Upgrade PTL to 1.0.2 #1278

ericharper · 2020-10-12T16:39:25Z

Lightning Changes:

Trainer parameters
- row_log_interval -> log_every_n_steps: https://pytorch-lightning.readthedocs.io/en/latest/trainer.html#log-every-n-steps
- distributed_backend -> accelerator: https://pytorch-lightning.readthedocs.io/en/latest/trainer.html#accelerator
- log_save_interval -> flush_logs_every_n_steps
pl.callbacks.LearningRateLogger -> pl.callbacks.LearningRateMonitor
TensorMetric -> Metric: https://pytorch-lightning.readthedocs.io/en/latest/metrics.html#
- Please note, this involved an API change. All TensorMetrics have been ported but are not guaranteed to work 100% correctly
- Ported Metrics include [WERBPE, WER, TopKClassificationAccuracy, ClassificationReport, Perplexity]
The checkpoint callback has changed and is partially supported in this PR.
The recommended logging API has changed. Please switch to self.log for logging scalars instead of return dictionaries from training_step, training_epoch_end, validation..., test.... The logger object should be used for logging anything other than scalars.

NeMo Changes

Added strict to most NeMo restoring functions to handle Loading NLP and ASR models might result in Missing key(s) in state_dict error #1297

Under the hood changes:

Getting error AttributeError: 'Trainer' object has no attribute 'configure_logger', now Trainer.logger_connector.configure_logger
configure_checkpoint_callback -> callback_connector.init_default_checkpoint_callback

okuchaiev · 2020-10-12T17:03:12Z

let's hold on with this until 1.0.0 is available.
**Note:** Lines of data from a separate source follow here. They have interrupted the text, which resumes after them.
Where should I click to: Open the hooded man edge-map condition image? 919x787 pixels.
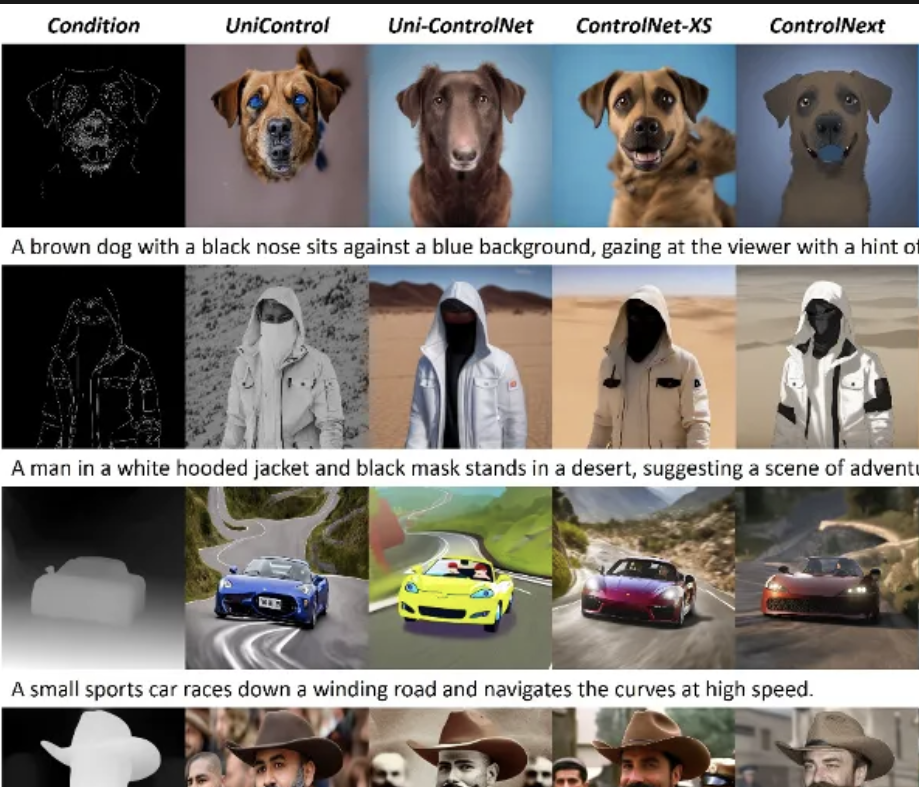pyautogui.click(x=92, y=357)
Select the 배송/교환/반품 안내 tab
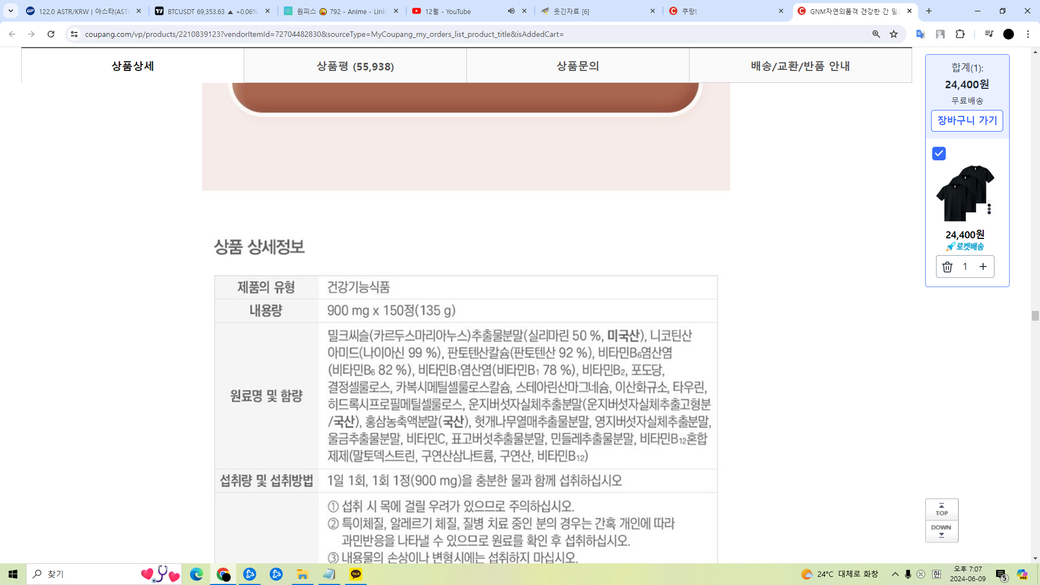The image size is (1040, 585). tap(800, 66)
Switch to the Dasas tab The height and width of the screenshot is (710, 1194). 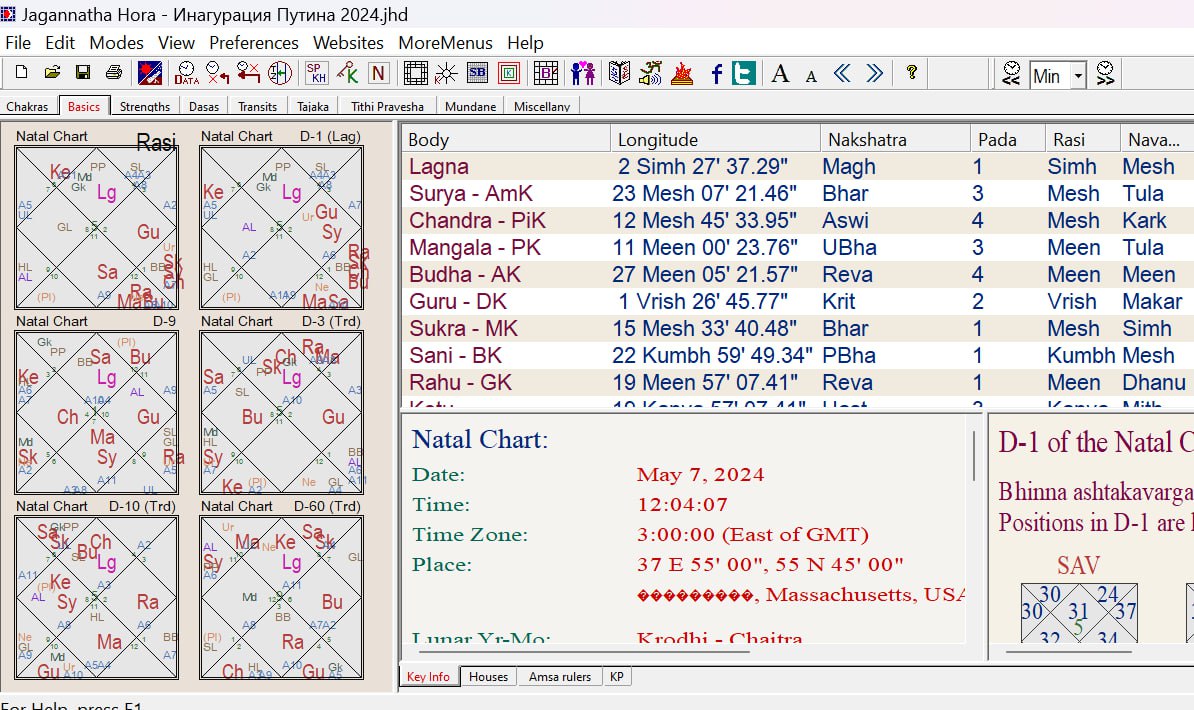(204, 106)
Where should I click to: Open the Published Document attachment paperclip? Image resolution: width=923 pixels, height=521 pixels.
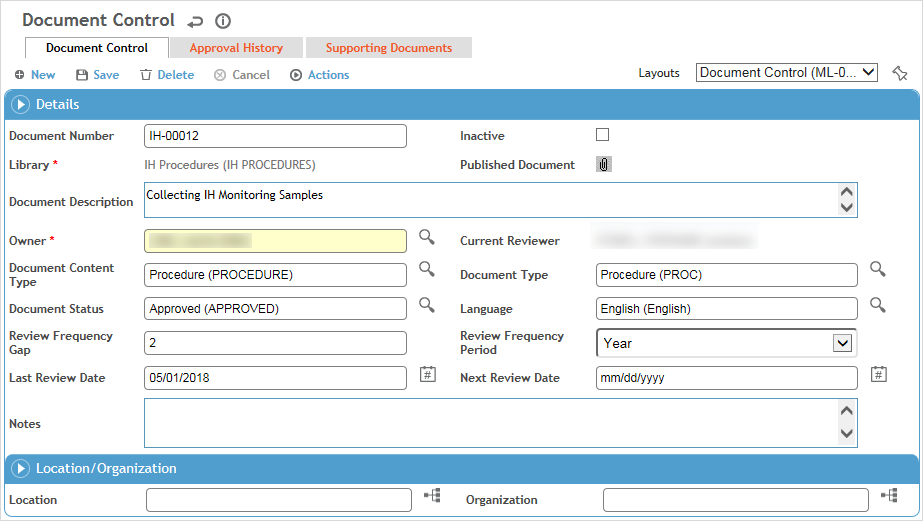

blisc · 2020-10-13T20:57:18Z

nemo/collections/common/metrics/classification_accuracy.py



-def compute_topk_accuracy(correct_counts, total_counts):


This function is used in asr/models/classification_models.py and asr/models/label_models.py

We might need to create functional metric for this case.

We should not tie such metrics to PTL itself, but keep them general and simply use them in PTL metric wrappers. Otherwise it will become harder to use them outside of PTL contexts

The PTL Metrics API is independent of PTL. Take a look at this example from their docs:

from pytorch_lightning import metrics train_accuracy = metrics.Accuracy() valid_accuracy = metrics.Accuracy(compute_on_step=False) for epoch in range(epochs): for x, y in train_data: y_hat = model(x) # training step accuracy batch_acc = train_accuracy(y_hat, y) for x, y in valid_data: y_hat = model(x) valid_accuracy(y_hat, y) # total accuracy over all training batches total_train_accuracy = train_accuracy.compute() # total accuracy over all validation batches total_valid_accuracy = valid_accuracy.compute()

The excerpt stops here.